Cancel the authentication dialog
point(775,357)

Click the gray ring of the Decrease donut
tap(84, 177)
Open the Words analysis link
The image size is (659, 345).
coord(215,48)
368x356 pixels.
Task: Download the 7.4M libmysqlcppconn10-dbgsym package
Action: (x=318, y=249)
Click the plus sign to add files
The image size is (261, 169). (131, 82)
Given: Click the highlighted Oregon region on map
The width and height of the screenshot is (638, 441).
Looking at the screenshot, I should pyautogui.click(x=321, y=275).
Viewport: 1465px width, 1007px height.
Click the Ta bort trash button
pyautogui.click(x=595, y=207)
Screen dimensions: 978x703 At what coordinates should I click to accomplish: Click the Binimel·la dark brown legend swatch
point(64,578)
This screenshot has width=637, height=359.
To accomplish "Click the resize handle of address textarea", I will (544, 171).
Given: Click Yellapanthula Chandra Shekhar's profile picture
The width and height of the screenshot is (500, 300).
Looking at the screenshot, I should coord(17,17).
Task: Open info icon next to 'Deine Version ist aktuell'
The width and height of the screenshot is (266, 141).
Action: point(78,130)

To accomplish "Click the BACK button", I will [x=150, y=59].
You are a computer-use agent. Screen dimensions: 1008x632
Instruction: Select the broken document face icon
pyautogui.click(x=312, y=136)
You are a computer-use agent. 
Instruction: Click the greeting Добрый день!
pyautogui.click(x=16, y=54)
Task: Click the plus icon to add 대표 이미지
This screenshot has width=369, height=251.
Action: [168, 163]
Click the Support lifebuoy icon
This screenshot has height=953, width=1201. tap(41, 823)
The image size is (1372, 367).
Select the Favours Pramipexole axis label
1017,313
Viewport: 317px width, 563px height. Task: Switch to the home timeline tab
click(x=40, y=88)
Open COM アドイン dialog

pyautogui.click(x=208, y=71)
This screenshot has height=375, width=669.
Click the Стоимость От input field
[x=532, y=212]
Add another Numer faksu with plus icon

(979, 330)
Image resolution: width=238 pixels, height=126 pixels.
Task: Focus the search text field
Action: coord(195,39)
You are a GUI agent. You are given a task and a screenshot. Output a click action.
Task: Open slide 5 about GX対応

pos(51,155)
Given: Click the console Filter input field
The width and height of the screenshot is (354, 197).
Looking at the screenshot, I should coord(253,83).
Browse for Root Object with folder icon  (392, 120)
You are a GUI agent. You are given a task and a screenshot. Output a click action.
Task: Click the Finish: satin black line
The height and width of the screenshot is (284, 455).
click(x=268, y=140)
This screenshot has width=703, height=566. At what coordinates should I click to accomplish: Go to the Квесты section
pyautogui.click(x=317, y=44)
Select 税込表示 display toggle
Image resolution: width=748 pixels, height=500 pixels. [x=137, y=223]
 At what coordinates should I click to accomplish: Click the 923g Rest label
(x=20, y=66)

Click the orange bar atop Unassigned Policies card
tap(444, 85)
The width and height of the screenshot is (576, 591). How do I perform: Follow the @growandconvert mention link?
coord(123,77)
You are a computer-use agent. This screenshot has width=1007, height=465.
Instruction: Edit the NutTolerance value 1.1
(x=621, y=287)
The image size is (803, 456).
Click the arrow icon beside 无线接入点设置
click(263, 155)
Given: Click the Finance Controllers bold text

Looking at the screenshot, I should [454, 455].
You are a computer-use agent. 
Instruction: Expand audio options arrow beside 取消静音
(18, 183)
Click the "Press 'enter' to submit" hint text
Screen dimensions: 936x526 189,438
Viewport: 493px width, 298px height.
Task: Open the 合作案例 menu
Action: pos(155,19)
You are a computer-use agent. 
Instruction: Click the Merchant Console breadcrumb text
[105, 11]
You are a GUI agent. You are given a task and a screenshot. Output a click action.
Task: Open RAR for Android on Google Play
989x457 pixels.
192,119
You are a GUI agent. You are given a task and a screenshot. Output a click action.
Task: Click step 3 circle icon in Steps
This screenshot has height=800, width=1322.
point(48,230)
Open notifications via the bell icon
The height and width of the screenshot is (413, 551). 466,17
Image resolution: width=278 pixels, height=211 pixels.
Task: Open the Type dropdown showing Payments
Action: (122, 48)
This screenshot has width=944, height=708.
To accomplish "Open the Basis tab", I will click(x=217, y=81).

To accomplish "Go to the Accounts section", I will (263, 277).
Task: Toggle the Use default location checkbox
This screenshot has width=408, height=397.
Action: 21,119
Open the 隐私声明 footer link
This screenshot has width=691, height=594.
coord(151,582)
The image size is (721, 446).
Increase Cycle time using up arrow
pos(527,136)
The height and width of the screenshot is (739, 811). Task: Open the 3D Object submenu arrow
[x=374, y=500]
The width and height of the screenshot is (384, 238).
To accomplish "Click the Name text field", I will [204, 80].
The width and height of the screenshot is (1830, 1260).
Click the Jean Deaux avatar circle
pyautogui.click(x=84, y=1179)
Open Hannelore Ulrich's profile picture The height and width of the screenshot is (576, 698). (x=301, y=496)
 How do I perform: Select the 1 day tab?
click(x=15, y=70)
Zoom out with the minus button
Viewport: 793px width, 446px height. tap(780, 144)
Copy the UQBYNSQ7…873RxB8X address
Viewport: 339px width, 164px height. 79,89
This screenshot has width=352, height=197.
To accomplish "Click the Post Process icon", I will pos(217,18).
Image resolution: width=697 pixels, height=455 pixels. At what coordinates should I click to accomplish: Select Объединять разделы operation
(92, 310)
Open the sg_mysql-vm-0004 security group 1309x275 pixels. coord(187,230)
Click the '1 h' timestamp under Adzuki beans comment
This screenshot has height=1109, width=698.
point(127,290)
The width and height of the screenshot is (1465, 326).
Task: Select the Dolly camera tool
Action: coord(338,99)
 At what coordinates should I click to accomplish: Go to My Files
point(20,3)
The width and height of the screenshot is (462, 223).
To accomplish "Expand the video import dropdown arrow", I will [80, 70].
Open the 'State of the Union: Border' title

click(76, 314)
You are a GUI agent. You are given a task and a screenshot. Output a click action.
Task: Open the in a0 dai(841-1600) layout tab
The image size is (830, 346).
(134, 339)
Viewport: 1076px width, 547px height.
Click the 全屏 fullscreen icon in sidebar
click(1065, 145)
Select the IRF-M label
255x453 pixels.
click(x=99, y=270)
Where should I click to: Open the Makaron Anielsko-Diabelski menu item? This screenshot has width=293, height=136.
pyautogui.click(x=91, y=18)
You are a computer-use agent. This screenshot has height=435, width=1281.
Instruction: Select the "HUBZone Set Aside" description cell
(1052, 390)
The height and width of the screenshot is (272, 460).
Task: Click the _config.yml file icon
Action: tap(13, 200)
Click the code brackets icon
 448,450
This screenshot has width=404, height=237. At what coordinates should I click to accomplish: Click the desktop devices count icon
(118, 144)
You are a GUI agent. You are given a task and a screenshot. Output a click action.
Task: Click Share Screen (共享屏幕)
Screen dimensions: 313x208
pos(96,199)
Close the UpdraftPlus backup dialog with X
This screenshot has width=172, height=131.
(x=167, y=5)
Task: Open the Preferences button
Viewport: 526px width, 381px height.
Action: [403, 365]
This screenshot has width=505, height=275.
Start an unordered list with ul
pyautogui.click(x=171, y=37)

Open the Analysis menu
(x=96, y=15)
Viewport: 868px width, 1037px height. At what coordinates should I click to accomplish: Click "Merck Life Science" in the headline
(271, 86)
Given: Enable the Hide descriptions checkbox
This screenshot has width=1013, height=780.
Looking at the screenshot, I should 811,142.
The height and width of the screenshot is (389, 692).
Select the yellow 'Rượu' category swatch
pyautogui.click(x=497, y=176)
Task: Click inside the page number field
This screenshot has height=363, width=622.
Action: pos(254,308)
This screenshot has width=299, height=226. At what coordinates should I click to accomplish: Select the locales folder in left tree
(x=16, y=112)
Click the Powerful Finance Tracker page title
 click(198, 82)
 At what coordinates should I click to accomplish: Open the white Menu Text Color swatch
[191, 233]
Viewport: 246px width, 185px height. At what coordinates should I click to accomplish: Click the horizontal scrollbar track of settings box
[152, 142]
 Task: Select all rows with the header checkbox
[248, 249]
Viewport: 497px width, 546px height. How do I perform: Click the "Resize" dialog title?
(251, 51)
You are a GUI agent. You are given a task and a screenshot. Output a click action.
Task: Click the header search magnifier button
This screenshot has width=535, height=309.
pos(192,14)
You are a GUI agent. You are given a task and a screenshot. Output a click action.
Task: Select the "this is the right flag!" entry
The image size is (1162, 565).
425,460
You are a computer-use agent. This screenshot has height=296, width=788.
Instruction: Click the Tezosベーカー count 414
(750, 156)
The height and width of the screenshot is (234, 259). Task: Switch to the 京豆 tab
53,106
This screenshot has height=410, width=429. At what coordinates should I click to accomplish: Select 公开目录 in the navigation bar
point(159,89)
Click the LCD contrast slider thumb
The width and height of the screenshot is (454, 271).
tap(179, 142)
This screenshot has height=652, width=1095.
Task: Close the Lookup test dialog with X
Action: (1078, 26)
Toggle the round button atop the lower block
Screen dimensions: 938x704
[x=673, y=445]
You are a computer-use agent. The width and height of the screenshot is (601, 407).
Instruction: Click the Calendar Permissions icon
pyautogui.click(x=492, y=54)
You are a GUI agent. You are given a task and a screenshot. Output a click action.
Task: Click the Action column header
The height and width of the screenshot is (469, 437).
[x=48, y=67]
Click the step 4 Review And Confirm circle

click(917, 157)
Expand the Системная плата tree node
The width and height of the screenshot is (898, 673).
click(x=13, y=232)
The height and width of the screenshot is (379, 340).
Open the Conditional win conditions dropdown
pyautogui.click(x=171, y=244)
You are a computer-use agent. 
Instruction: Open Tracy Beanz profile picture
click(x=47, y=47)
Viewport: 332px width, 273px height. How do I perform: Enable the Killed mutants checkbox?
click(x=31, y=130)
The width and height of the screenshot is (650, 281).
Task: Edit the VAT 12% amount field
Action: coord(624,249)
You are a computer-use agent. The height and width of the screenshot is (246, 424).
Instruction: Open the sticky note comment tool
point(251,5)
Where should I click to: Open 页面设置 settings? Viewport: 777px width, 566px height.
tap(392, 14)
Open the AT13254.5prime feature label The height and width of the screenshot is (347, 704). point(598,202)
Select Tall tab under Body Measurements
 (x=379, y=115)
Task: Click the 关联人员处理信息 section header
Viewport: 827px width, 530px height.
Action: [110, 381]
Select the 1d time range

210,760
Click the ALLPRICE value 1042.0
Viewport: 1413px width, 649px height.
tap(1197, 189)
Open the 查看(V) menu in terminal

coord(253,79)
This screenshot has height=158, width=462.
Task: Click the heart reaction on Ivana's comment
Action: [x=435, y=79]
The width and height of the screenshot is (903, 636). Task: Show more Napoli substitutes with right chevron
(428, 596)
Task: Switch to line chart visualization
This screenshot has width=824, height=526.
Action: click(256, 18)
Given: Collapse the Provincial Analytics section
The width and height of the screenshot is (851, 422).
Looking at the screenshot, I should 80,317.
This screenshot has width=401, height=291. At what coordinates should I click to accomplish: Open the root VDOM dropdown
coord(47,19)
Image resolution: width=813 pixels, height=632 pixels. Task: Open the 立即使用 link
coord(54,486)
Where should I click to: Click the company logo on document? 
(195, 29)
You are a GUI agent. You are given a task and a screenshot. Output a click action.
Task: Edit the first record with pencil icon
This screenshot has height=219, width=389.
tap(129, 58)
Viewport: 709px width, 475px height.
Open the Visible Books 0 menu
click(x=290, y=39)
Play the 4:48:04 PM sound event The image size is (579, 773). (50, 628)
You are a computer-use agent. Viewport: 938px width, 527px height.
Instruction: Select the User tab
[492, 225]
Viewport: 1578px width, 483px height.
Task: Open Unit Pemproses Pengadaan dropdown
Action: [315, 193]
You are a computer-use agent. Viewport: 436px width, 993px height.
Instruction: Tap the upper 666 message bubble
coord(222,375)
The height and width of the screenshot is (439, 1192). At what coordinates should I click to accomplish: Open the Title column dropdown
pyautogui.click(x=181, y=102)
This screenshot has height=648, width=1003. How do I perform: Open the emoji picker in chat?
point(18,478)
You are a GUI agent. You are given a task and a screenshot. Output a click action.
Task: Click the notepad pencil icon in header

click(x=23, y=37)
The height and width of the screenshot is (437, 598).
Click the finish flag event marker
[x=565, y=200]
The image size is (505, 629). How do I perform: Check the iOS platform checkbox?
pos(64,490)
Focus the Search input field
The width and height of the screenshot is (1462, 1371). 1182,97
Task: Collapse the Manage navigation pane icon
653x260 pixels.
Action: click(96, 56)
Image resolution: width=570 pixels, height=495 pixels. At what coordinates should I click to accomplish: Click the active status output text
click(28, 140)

========================

### Your task:
Your task is to restate, word for word, only those lines above that fall between the line holding "The height and width of the screenshot is (379, 340)." and the line holding "Play the 4:48:04", inclusive.

### Worked solution:
The height and width of the screenshot is (379, 340).
Open the Conditional win conditions dropdown
pyautogui.click(x=171, y=244)
You are a computer-use agent. 
Instruction: Open Tracy Beanz profile picture
click(x=47, y=47)
Viewport: 332px width, 273px height. How do I perform: Enable the Killed mutants checkbox?
click(x=31, y=130)
The width and height of the screenshot is (650, 281).
Task: Edit the VAT 12% amount field
Action: coord(624,249)
You are a computer-use agent. The height and width of the screenshot is (246, 424).
Instruction: Open the sticky note comment tool
point(251,5)
Where should I click to: Open 页面设置 settings? Viewport: 777px width, 566px height.
tap(392, 14)
Open the AT13254.5prime feature label The height and width of the screenshot is (347, 704). point(598,202)
Select Tall tab under Body Measurements
 (x=379, y=115)
Task: Click the 关联人员处理信息 section header
Viewport: 827px width, 530px height.
Action: [110, 381]
Select the 1d time range

210,760
Click the ALLPRICE value 1042.0
Viewport: 1413px width, 649px height.
tap(1197, 189)
Open the 查看(V) menu in terminal

coord(253,79)
This screenshot has height=158, width=462.
Task: Click the heart reaction on Ivana's comment
Action: [x=435, y=79]
The width and height of the screenshot is (903, 636). Task: Show more Napoli substitutes with right chevron
(428, 596)
Task: Switch to line chart visualization
This screenshot has width=824, height=526.
Action: click(256, 18)
Given: Collapse the Provincial Analytics section
The width and height of the screenshot is (851, 422).
Looking at the screenshot, I should 80,317.
This screenshot has width=401, height=291. At what coordinates should I click to accomplish: Open the root VDOM dropdown
coord(47,19)
Image resolution: width=813 pixels, height=632 pixels. Task: Open the 立即使用 link
coord(54,486)
Where should I click to: Click the company logo on document? 
(195, 29)
You are a GUI agent. You are given a task and a screenshot. Output a click action.
Task: Edit the first record with pencil icon
This screenshot has height=219, width=389.
tap(129, 58)
Viewport: 709px width, 475px height.
Open the Visible Books 0 menu
click(x=290, y=39)
Play the 4:48:04 PM sound event The image size is (579, 773). (50, 628)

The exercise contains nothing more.